FavioVazquez avatar FavioVazquez commented on May 18, 2024

Hi @MrPowers any advances in this Issue?

from optimus.

MrPowers avatar MrPowers commented on May 18, 2024

Sorry for the delay on this one @FavioVazquez. I'll get you something today or tomorrow. Thanks for following up!

from optimus.

FavioVazquez avatar FavioVazquez commented on May 18, 2024

Great! We'll be waiting :) @MrPowers

from optimus.

MrPowers avatar MrPowers commented on May 18, 2024

@FavioVazquez - Check out this pull request and let me know what you think ๐Ÿ˜‰

I think the custom DataFrame transformation interface I've outlined in the df_transformer_exp.py file is the best path forward for this project. I work on a large Scala/Spark codebase and we organize the DataFrame transformations in this manner. I think it's best to give the user an interface that allows them to easily access the built-in DataFrame methods / functions as well as the functionality that's provided by Optimus. It's awkward to switch back and forth between the native methods and the Optimus methods with the current interface (see the test_existing_interface test).
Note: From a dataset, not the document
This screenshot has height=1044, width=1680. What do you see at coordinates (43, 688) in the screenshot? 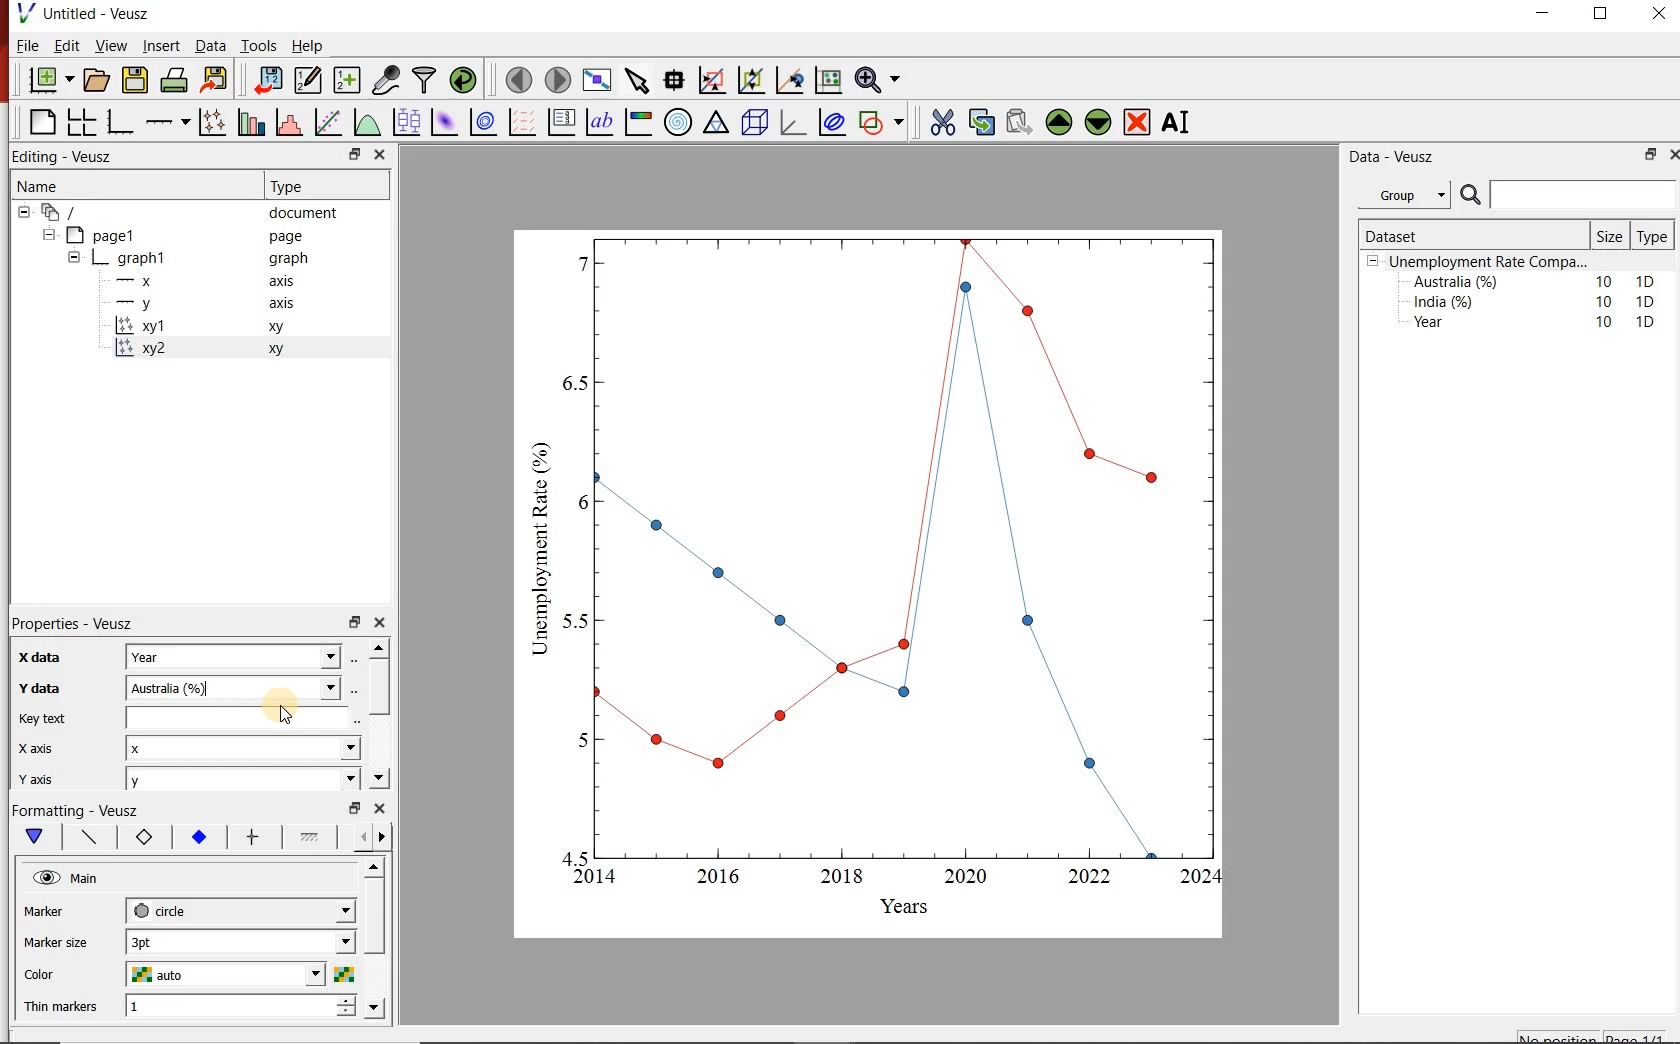
I see `y data` at bounding box center [43, 688].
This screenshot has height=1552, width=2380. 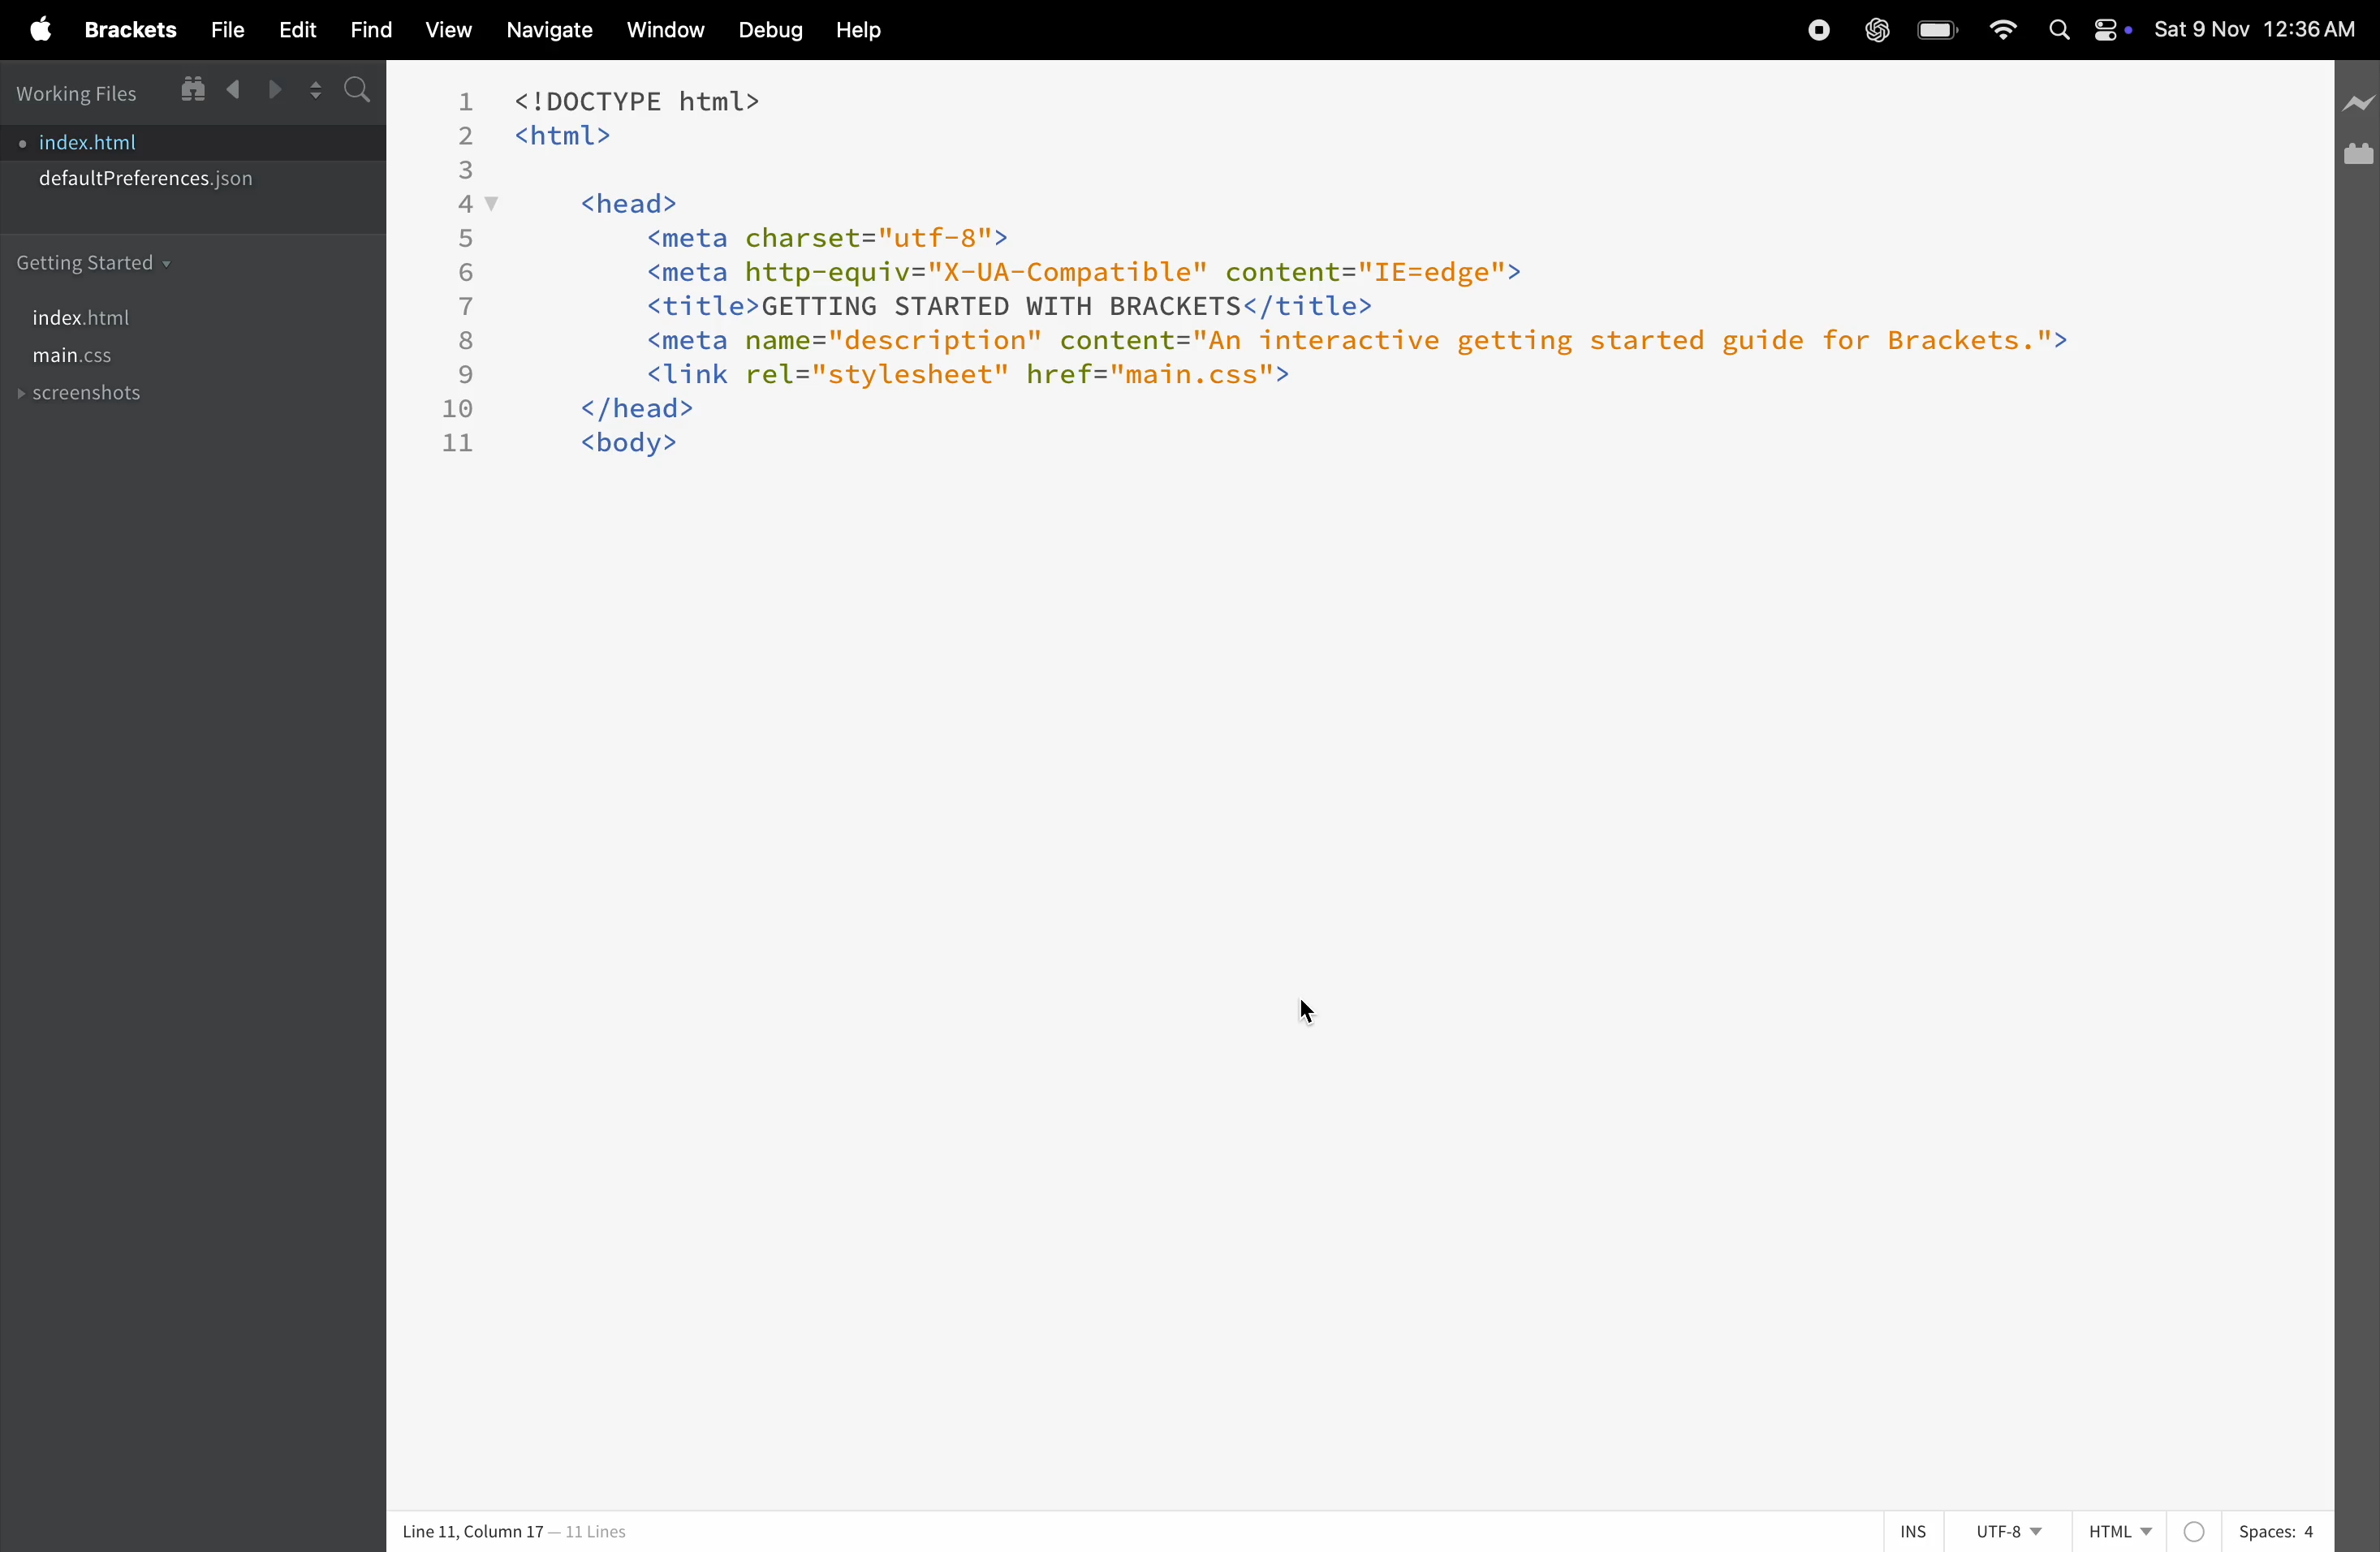 What do you see at coordinates (105, 317) in the screenshot?
I see `index.html` at bounding box center [105, 317].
I think this new interface will also encourage Optimus to focus on the unique functionality that your project is bringing to the table. A lot of the current DataFrameTransformer methods are basically just aliases for methods that are already provided by PySpark (e.g. show, replace_na, drop_col, delete_row, etc.). I think Optimus should be focused on unique data munging methods that aren't provided by Spark natively (e.g. clear_accents, remove_special_chars, remove_special_chars_regex, move_col).

I'm optimistic about the future of this project and am happy to catch up on a call to discuss the next steps!

from optimus.

MrPowers avatar MrPowers commented on May 18, 2024

@FavioVazquez - Glad we're on the same page. Let me get this pull request in better shape, so it can get merged into master. In the short run, I think we can build out the new interface and keep the existing code. I think we'll be able to clean up the existing code by leveraging the native Spark functions a bit more. Let me know what you think ๐Ÿ˜„

I think we'll also want to build out some Optimus functions, similar to the PySpark functions.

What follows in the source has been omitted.